PROMPT = No images, please. Copy each entry below exactly as it reads.

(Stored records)
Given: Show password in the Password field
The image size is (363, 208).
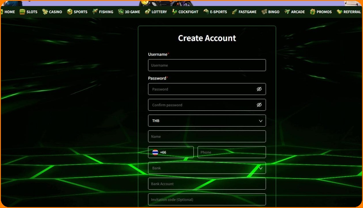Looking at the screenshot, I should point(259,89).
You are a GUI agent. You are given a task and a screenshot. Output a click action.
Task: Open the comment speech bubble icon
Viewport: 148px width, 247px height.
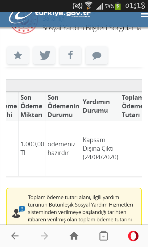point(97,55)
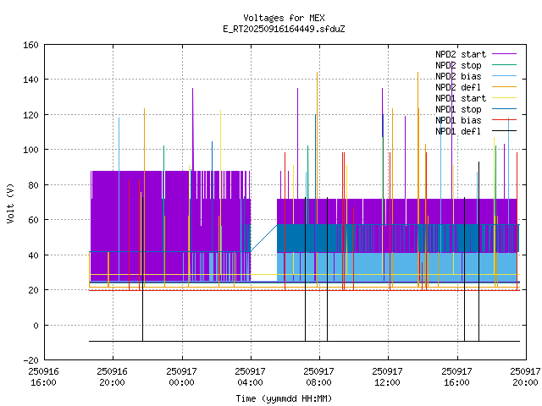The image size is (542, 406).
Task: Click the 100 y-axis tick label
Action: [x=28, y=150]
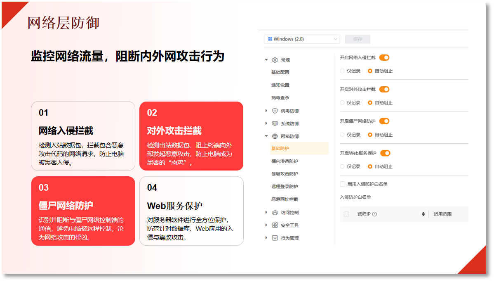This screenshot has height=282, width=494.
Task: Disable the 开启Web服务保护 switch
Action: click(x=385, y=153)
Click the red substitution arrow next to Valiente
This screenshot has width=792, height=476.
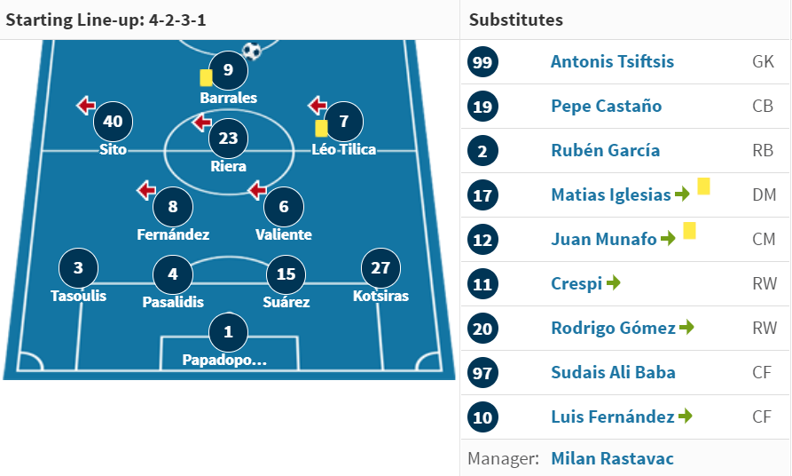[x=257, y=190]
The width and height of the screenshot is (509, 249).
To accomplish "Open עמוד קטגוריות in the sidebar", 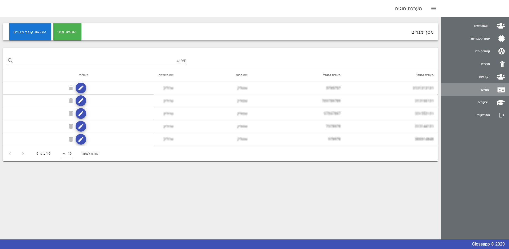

ANSWER SECTION =
Given: Show password in the Password field
The image size is (363, 208).
Looking at the screenshot, I should point(259,89).
You are a GUI agent. You are given a task and a screenshot. Output a click action.
Task: Open the comment speech bubble icon
Viewport: 148px width, 247px height.
point(97,55)
The image size is (542, 406).
Task: Click the 100 y-axis tick label
Action: [x=28, y=150]
This screenshot has height=282, width=494.
Task: Disable the 开启Web服务保护 switch
Action: click(x=385, y=153)
Click the red substitution arrow next to Valiente
This screenshot has width=792, height=476.
[x=257, y=190]
The width and height of the screenshot is (509, 249).
To accomplish "Open עמוד קטגוריות in the sidebar", 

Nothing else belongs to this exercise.